Sikasso de día
La ciudad de Sikasso es un gran mercado, una maraña de calles con puestos y precarios locales, a veces con cuatro paredes y a veces ni eso. Las casas raramente superan la planta baja, y muchas tienen por delante una pobre estructura de madera, bajo la cual se pone en venta cualquier cosa que contribuya a que la familia subsista. Esto le da a la ciudad un aspecto de gigantesco mercado ambulante, con un frenético ir y venir de gente por todos lados, andando, portando productos sobre la cabeza, en motos, bicicletas, carros, y los menos en coches.
En este caos parece complicado orientarse por la ciudad. Tomo de referencia un puesto con neumáticos apilados en el suelo de tierra, formando columnas negras inclinadas, a punto de desmoronarse. Pero al poco la referencia se desmorona. En la misma calle, cien metros más adelante, hay otro negocio muy parecido, y unos metros más allá otro. Lo mismo ocurre con cualquier puesto o cualquier negocio, se repite hasta el infinito. Lo mejor es orientarse con los dibujos en las fachadas de los locales que tienen pared. En Malí, los materiales son caros y la mano de obra barata, por ello, como los carteles no son asequibles, los dueños encargan pintar en su pared un dibujo que llame la atención de la gente. En la pescadería la palabra (poissonerie) y varios pescados. En la peluquería (coiffure) y jóvenes con un peinado llamativo. En una sastrería trajes y camisas de moda. En la casa de fotografía, dibujos de gente con un rostro favorecido, posando como para una foto de carnet.

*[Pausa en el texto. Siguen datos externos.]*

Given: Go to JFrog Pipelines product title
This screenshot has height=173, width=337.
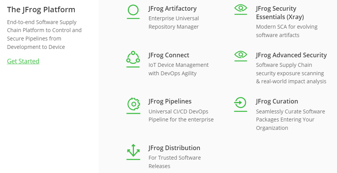Looking at the screenshot, I should [170, 102].
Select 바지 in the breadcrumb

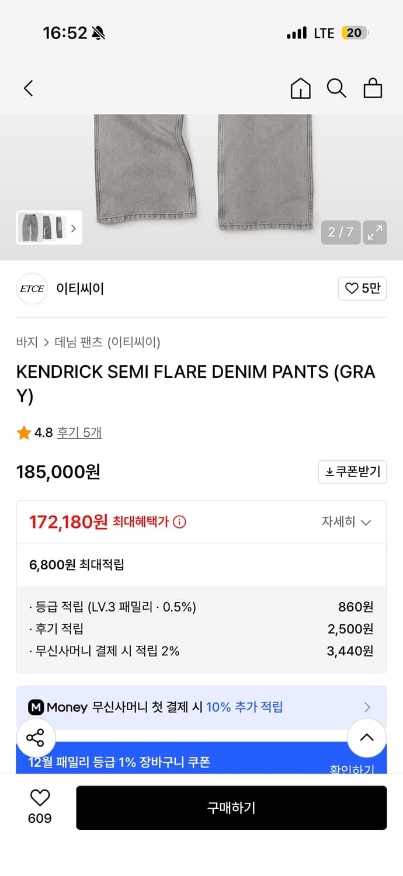pyautogui.click(x=25, y=342)
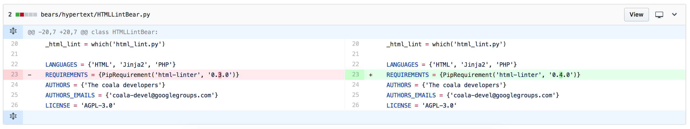Click left line number 20

click(14, 44)
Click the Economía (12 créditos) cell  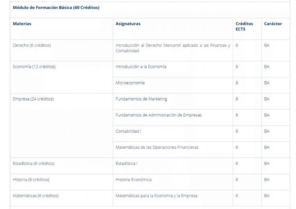tap(34, 67)
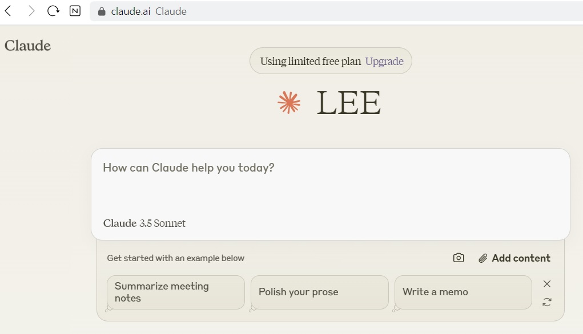Capture a screenshot with camera icon
This screenshot has height=334, width=583.
pyautogui.click(x=459, y=258)
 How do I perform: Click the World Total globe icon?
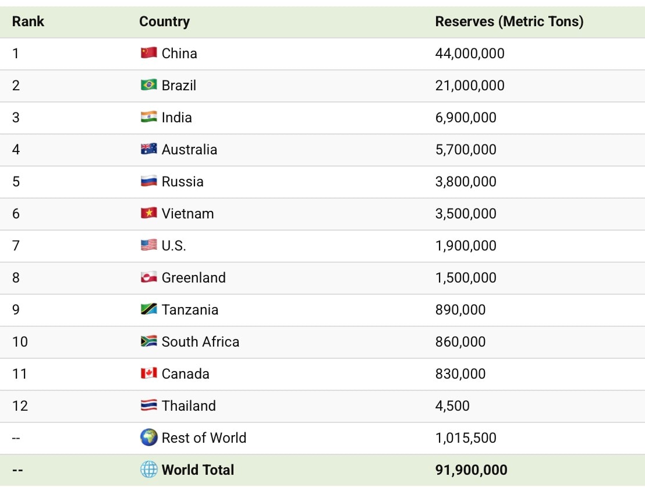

Una rotonda tiene un elefante de piedra. En un lateral hay un dibujo en un muro cuarteado, que recuerda a los héroes locales que se opusieron a los franceses, durante la colonización. A veces docenas de hombres y niños forma delante un círculo, dentro del cual da vueltas un hombre alto, con mirada seria y ojos penetrantes. Es un fetiché, una especie de brujo. Habla en bambara con frases cortas y firmes, creando un ambiente trascendental. Un joven acompañante pone ritmo con unos tambores pequeños, y todos siguen su discurso sin pestañear. Hay una sábana extendida en el suelo, y sobre ella bolsitas de plástico, rellenas de productos con propiedades curativas. Cuando termina de hablar todos aplauden.
Sikasso de Noche
La noche en Sikasso es oscura, no hay apenas farolas. En las calles principales sólo los comercios aportan algo de iluminación. Muchos son parte de una casa, y se mantiene abierto hasta que todos sus ocupantes se duermen. Es posible cortarse el pelo a las doce de la noche en una peluquería, y esto no supondría ningún enfado para el dueño, al contrario, sería una suerte hacer algo de dinero. También hay luz en las sastrerías. Al llegar a su altura se escucha el traqueteo de las máquinas de coser. Se adivinan las siluetas de varios hombres sentados, a través de una tela que hace de puerta. Trabajarán hasta muy tarde, para que las familias tengan al día siguiente sus encargos.
Las calles secundarias son más oscuras aún. No están asfaltadas, y hay que caminar por ellas despacio, para no tropezar. La oscuridad sólo se rompe con el faro de alguna moto, que circula con cuidado de no caer con los baches, o el tubo fluorescente de algún comercio, en el que algún joven hace guardia acompañado de sus amigos. No tienen prisas por acostarse, ríen y celebran la noche tomando un té. En algunas casas la gente saca sillas a la puerta de la calle. Conversa con la familia y con los vecinos, como en los pueblos de Andalucía. Como allí, la luna creciente es una tajada de sandía, aunque en esta parte del mundo no está inclinada, se ve tumbada, horizontal, como una cuna sobre una mesa invisible.